Tuesday, February 14, 2006

Books noted

Loredana : A Venetian Tale
, by Lauro Martines. Machiavellian maneuvers, sensuality and skulduggery in early-Renaissance Venice. I skimmed all but the first few chapters, I'm afraid. The titular heroine was just too much of a prattling ninny to keep my attention.

Marvel 1602
-- by Neil Gaiman, Andy Kubert, et al. This was a fun excursion, not only from reality, but from the canonical other-reality of the Marvel comic-book universe. What if the mutant powers of Marvel's comic-book characters had arisen several centuries earlier, in the Elizabethan era?

I probably missed some of the insider allusions, since I have only a minimal familiarity with the mythos of the Fantastic Four, the X-Men, et al. I'm completely unfamiliar with the character of Nick Fury, for example, who in this excursion into counterreality is cast as Queen Elizabeth's spymaster, a role seemingly modeled on the historical Sir Francis Walsingham and charged with foiling the plots of the dastardly Inquisition and others who seek to harm Good Queen Bess. Some of those enemies seek power for its own sake; others, like James of Scotland, the Queen's nearest relative, fear and hate the so-called "witchbreeds" and seek to eradicate them.

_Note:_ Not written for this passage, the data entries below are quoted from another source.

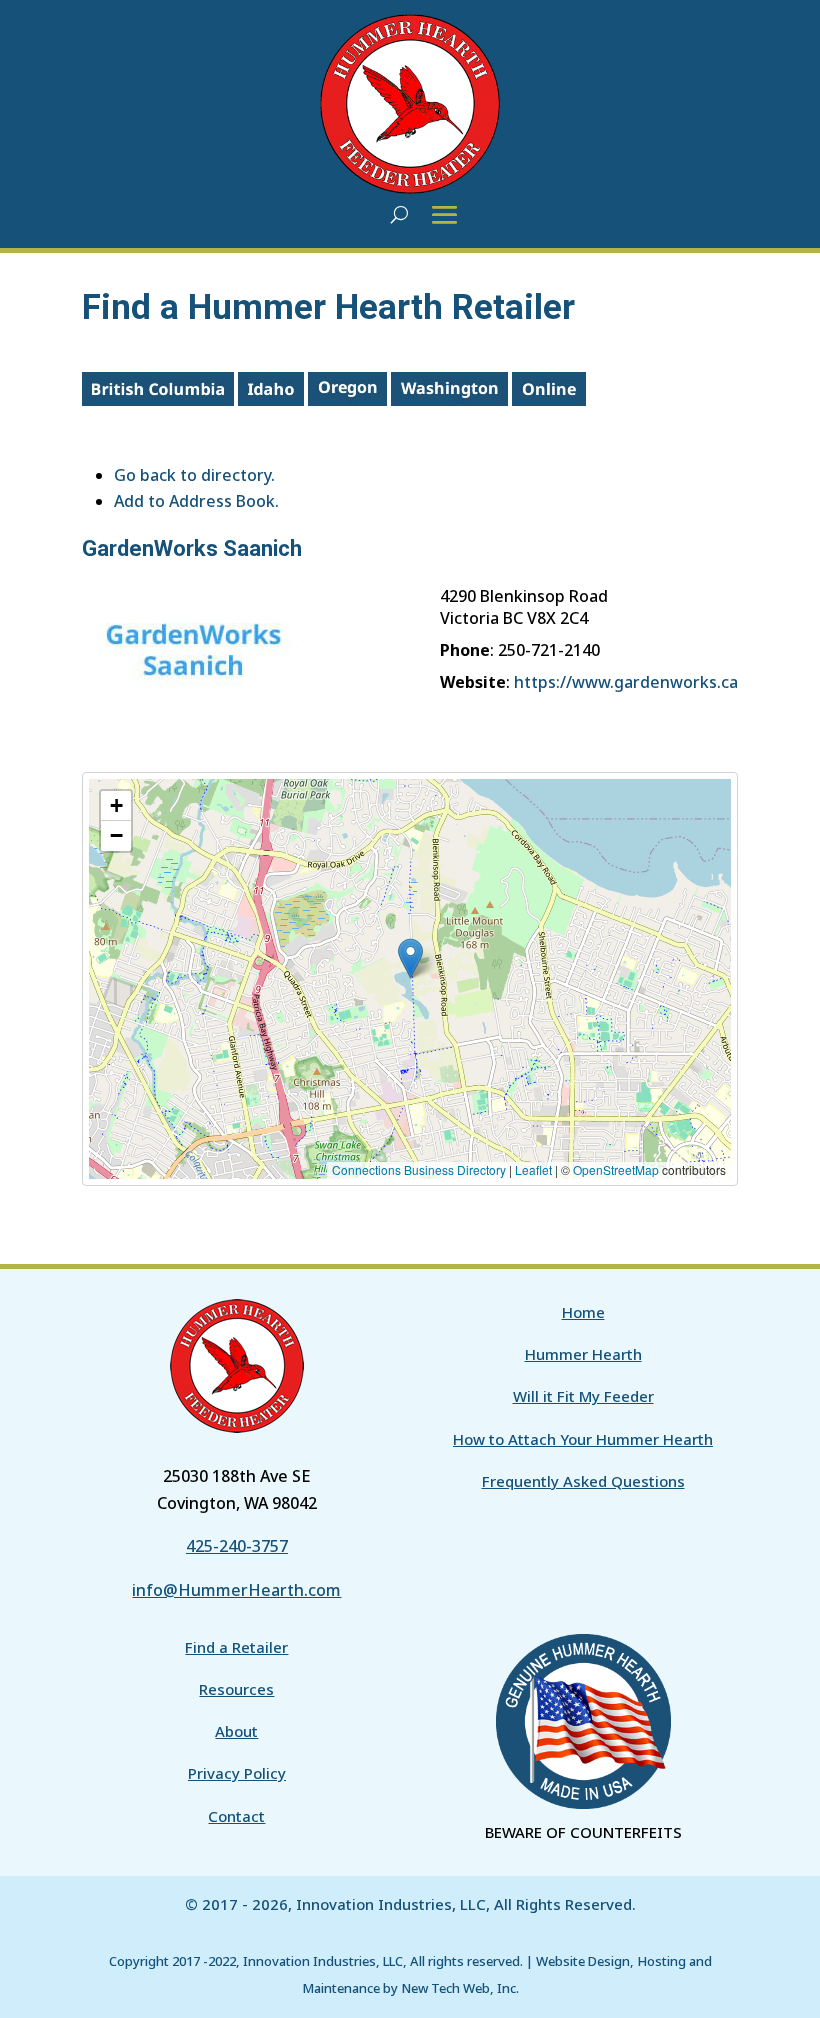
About (236, 1731)
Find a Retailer (236, 1647)
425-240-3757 (237, 1546)
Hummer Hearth (583, 1354)
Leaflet (533, 1169)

The story and the characters are vivid enough that I had no trouble following the story, despite my unfamiliarity with the prototypes for certain characters. The artwork is excellent, dark and moody, and there's plenty of action and surprises and tragedy as well as occasional humor. (There's an amusing running joke about a young apprentice named Peter "Parquaugh", for example.)

Very nice. I did have one unanswered question by the time I reached the end of the story. There's a ship in the story that bears the name of "The Eagle's Shadow". Is this another example of Gaiman playing homage to James Branch Cabell, or is he making the same point as the author of this book?